"Life is so constructed, that the event does not, cannot, will not, match the expectation"
- Charlotte Brontë
The quote comes from Villette, Charlotte's last novel, written after the deaths of her sisters. The West Yorkshire Playhouse have staged a play based on the book as part of their Brontë season, which in turn marks the 200th anniversary of Charlotte's birth. (For those not familiar with the geography, Haworth is local enough to Leeds for this to be a big deal; attentive readers may remember that a walk to Top Withens was my favourite event of 2015.) I'd marked this as something that I wanted to see and throughout my illness I have fretted that I would miss it; in the event I caught one of its last performances.

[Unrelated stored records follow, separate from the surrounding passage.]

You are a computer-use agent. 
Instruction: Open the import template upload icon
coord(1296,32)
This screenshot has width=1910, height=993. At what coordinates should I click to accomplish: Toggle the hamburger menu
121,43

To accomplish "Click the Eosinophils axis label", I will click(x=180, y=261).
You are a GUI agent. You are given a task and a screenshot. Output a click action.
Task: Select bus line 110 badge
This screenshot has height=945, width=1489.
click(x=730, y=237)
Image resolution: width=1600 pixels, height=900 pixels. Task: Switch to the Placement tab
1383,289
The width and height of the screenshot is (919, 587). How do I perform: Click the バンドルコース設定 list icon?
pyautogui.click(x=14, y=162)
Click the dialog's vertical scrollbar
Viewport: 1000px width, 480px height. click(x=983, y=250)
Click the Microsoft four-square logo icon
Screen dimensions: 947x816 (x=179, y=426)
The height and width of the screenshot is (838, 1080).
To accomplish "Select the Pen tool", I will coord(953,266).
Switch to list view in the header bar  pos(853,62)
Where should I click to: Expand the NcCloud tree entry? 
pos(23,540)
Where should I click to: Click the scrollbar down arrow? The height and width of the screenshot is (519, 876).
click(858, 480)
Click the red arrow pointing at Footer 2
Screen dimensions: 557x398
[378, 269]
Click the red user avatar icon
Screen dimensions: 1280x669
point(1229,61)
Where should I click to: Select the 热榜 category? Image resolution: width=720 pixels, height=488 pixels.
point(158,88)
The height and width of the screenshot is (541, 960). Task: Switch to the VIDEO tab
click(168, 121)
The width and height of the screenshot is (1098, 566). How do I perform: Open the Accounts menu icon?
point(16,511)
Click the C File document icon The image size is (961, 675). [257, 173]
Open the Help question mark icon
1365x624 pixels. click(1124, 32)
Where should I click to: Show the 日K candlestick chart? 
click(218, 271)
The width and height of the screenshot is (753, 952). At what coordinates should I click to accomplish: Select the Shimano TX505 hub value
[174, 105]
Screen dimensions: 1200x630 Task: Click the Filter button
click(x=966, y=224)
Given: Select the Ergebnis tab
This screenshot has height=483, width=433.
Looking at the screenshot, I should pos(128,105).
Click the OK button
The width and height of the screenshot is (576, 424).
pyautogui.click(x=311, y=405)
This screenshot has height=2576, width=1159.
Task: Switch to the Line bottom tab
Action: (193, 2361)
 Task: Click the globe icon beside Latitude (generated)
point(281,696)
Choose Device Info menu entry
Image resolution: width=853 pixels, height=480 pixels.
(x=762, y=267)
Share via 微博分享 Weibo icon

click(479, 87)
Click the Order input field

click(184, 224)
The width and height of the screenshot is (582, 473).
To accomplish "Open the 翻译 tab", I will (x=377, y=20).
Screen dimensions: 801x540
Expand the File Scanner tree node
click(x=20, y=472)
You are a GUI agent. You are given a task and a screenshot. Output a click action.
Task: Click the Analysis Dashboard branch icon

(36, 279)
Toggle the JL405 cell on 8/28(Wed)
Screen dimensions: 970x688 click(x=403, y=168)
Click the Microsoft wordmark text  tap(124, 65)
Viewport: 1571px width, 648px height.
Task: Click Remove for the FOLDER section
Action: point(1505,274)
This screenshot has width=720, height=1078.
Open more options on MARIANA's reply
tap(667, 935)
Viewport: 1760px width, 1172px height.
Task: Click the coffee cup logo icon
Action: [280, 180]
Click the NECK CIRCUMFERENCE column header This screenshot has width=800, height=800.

Unfortunately, I had worried unnecessarily because it was crap. I was aware that it was a 'reimagining', but hadn't anticipated a science fiction version concerned mainly with the ethics of cloning. Whatever the novel is about - and to some that might be emotional growth or female emancipation or to others (perhaps those of us with a Marxian bent) it might be the search for economic independence - it isn't concerned with the humanity or otherwise of those conceived in vitro. But even if one allows that this is a stand alone play that only borrows the characters and the bare bones of plot outline it still fails on its own terms. It was boring, confused and uninvolving and I left during the interval; something that I haven't done for years.
Anyway, all that aside, it does give me chance to trot out one of the best quotes from the book: "Happiness is not a potato". It's really hard to argue with that.